A team of USDA Ag Research Service (ARS) and University of Nebraska-Lincoln (UNL) scientists say switchgrass, when used for cellulosic ethanol, yielded more than five times more energy than required to produce the fuel.
In the current issue of BioEnergy Research, ARS Grain, Forage and Bioenergy Research Unit researchers in Lincoln describe their study, which examined the farm-scale production costs of switchgrass. The team contracted with 10 farmers in Nebraska, North Dakota and South Dakota to commercially grow switchgrass for five years, starting in 2000 and 2001. Throughout the study, the farmers recorded all costs for producing switchgrass biomass, from seed and fertilizer expenses to equipment and labor costs.
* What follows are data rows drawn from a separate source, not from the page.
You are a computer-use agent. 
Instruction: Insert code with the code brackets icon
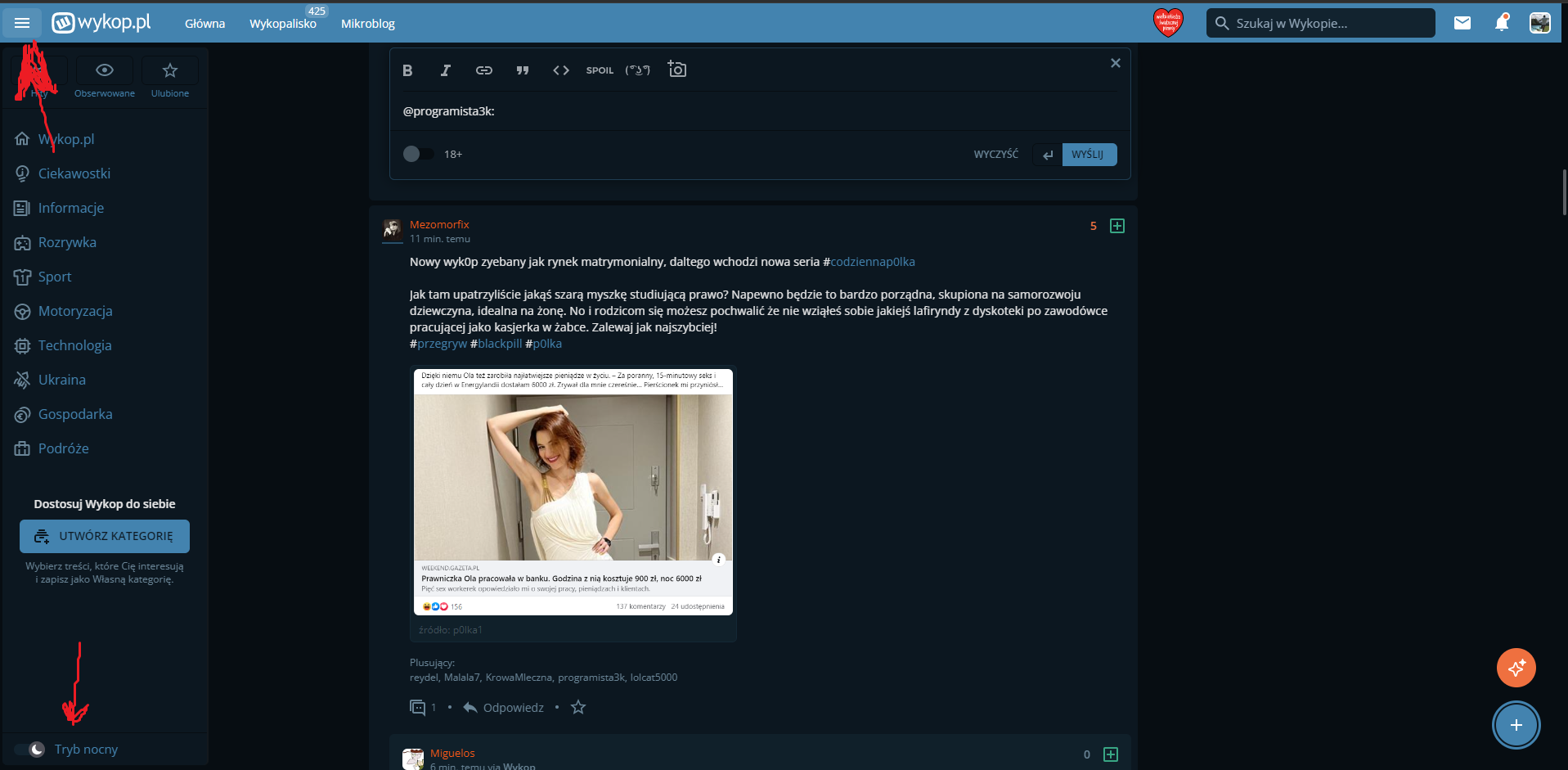tap(560, 70)
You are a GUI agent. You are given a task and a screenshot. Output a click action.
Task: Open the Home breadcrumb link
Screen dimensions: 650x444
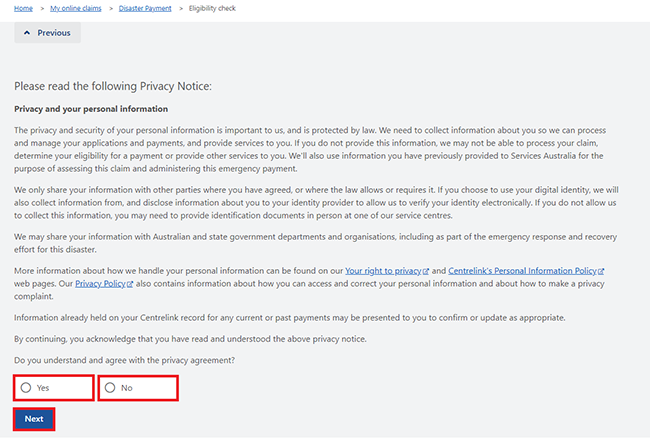(23, 8)
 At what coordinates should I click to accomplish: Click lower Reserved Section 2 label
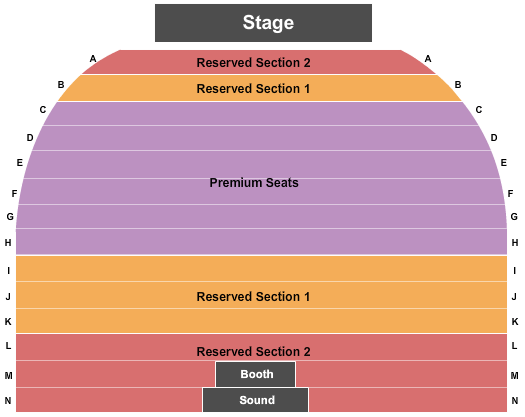253,352
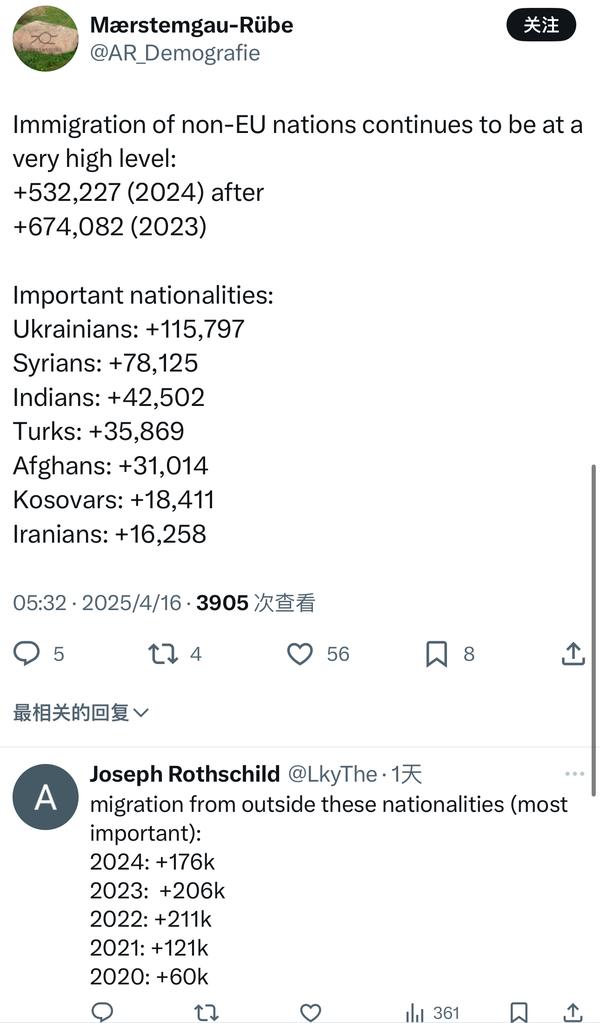This screenshot has width=600, height=1023.
Task: Follow the account with the 关注 button
Action: (x=541, y=25)
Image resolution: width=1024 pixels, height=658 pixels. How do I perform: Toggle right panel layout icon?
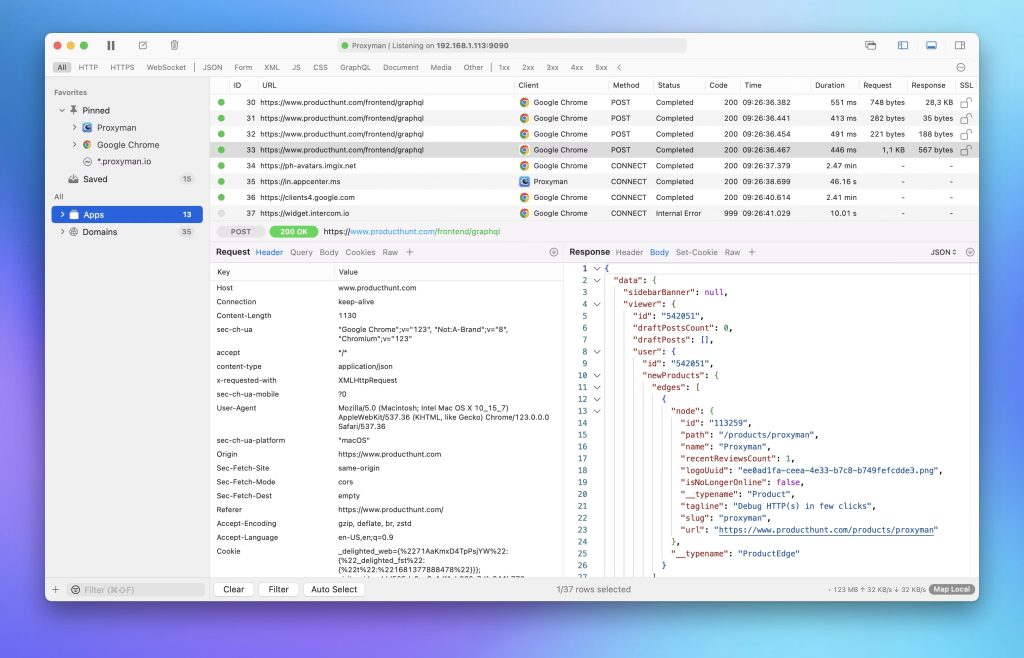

Total baled biomass yields were recorded for each farm.
On average, switchgrass production costs were $60/ton. Two farmers with previous experience growing switchgrass were able to limit production costs to $39. They were among a group of five farmers whose production costs were $50/ton or less. That's something farmers elsewhere could probably achieve as they, too, gain production experience with switchgrass, the researchers suggest. Based on the $50/ton figure, and assuming a conversion efficiency of 80-90 gals./ton, the farmgate production cost of cellulosic ethanol from switchgrass would be about 55-62¢/gal.
The ARS agronomists expect production costs to decline as new, "ethanol-friendly" cultivars are developed.